Gündem

Siyasette “gündem” çok önemlidir. Siyasetçi, gündemin gerisinde kalmamaya, gündemi takip etmeye, onu yakalamaya, sıkıca tutmaya ve belirlemeye çalışır. Belirlediği gündemin üzerine çıkar ve onu dörtnala koşturarak taraftarlarını peşinden sürükler.

Fakat bazen gündem başını alıp gider siyasetçinin anlayamadığı, hatta tanımlayamadığı farklı bir şeye dönüşür. Gündem elden kaçmıştır, siyasetçinin o anki çıkarlarına ters istikamette seyretmektedir. Siyasetçi telaşlanır, onu düşürmek, yerine başka bir gündem geçirmek ister. İşte tam bu noktada “cambaz”ı ortaya çıkarır ve haykırmaya başlar: “Cambaza bakın, işte cambaz!” İnsanlar başlarını bakışlarını cambaza çevirdiklerinde, siyasetçi harekete geçer ve istemediği gündemi arkasından dolanarak boğar cambazı katlayıp ileride kullanmak üzere ceketinin iç cebine koyar ve şapkasından yeni bir gündem çıkarıp havalandırır.

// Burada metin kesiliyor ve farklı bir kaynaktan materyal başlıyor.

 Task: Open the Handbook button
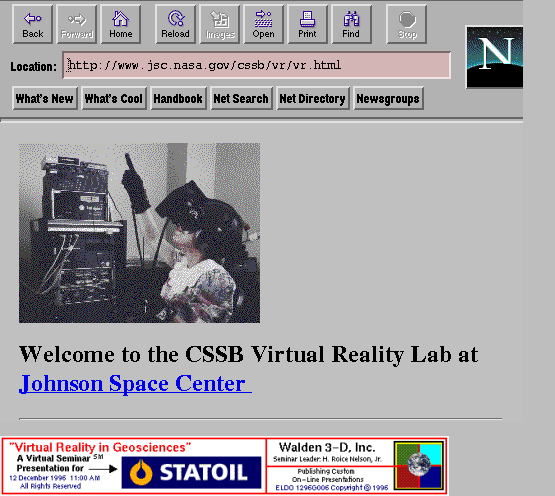pyautogui.click(x=178, y=98)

Şu son on iki yıl içinde hükümetin çıkarlarına ters düşen, hiçbir şekilde hâkim olamadığı sadece iki gündem oluştu: birincisi, Haziran Ayaklanması’dır, milyonlar sokaklara akın edip iktidarı madara etti ikincisi, 17 Aralık hadisesidir, hükümetin kara paralarını, rüşvetçiliğini, rezaletini ortalığa döktü. Birincisinden CHP başta olmak üzere muhalefeti ve iktidarıyla herkes korktu. Halk ayaklanmasının, devrimin kokusu burunlarına geldiğinde, ister sağcı ister solumsu olsun, bu düzenden çıkarı olan, düzenin içine yerleşik her türlü muhalif, hükümetin bu tatsız gündemi bir an önce değiştirmesini bekler, isyan eden insanlarla göz göze gelmemek için bakışlarını kaçırır. Her iki gündemin de cambazı, hükümetin ceketinin iç cebinden çıkardığı “paralel yapı” olmuştur. Şimdi hükümet mağdur, “paralel yapı” suçlu Haziran kitlelerini sokağa çıkaran da o zaten, “turuncu devrim” maksadıyla… Öyle mi?

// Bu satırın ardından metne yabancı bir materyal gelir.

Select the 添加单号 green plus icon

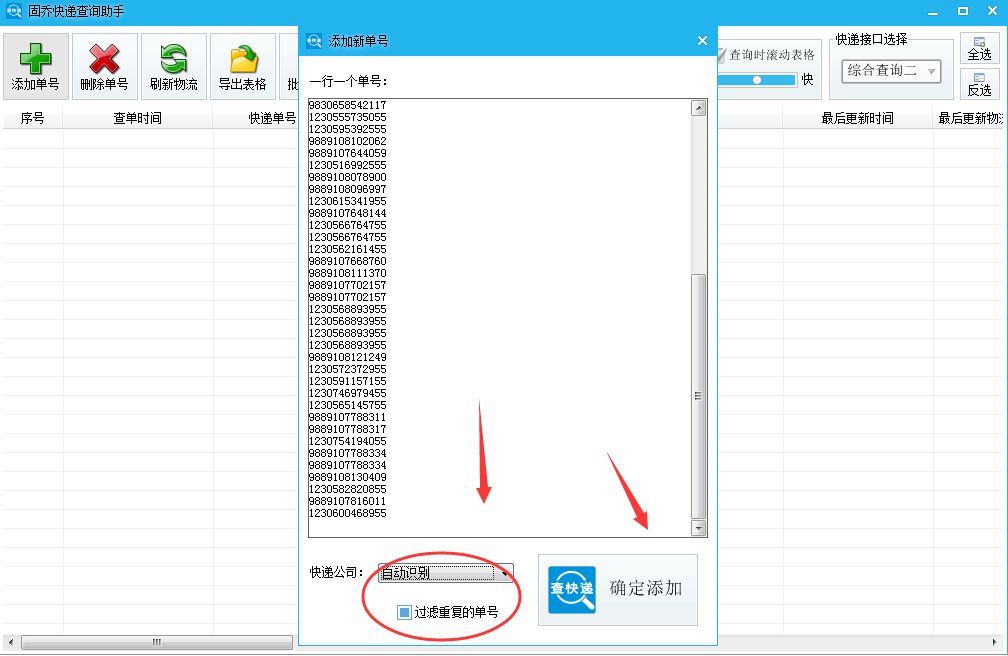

Yolsuzluk rezaletlerini Meclis komisyonlarına gömen AKP bu kez cumhurbaşkanlığı gündemini yakaladı. Fakat çok sıkı yakaladı manevra alanlarını genişleterek bütün siyaset kurumunu peşine takmış koşturuyor. Herkes ikiliye bakıyor: Haşim Kılıç’ı dinlerken sergilediği hafif tebessümden, bakışlarından, kaş çatışlarından, baş başa yedikleri yemeklerden, kullandıkları sözcüklerden, dil sürçmelerinden kazık kadar adamlar saatlerce televizyon ekranlarında tartışarak mana çıkarmaya çalışıyorlar. Birinci turda şöyle olursa, ikinci turda öyleyken böyle olur muhabbetleri!... Bu mudur yani sizin cumhuriyetiniz, demokrasiniz, iktidarınız, muhalefetiniz, siyasetten, adaletten anladığınız? Çarşafa sokun cumhuriyetinizi, üstüne de parti rozeti takarsınız!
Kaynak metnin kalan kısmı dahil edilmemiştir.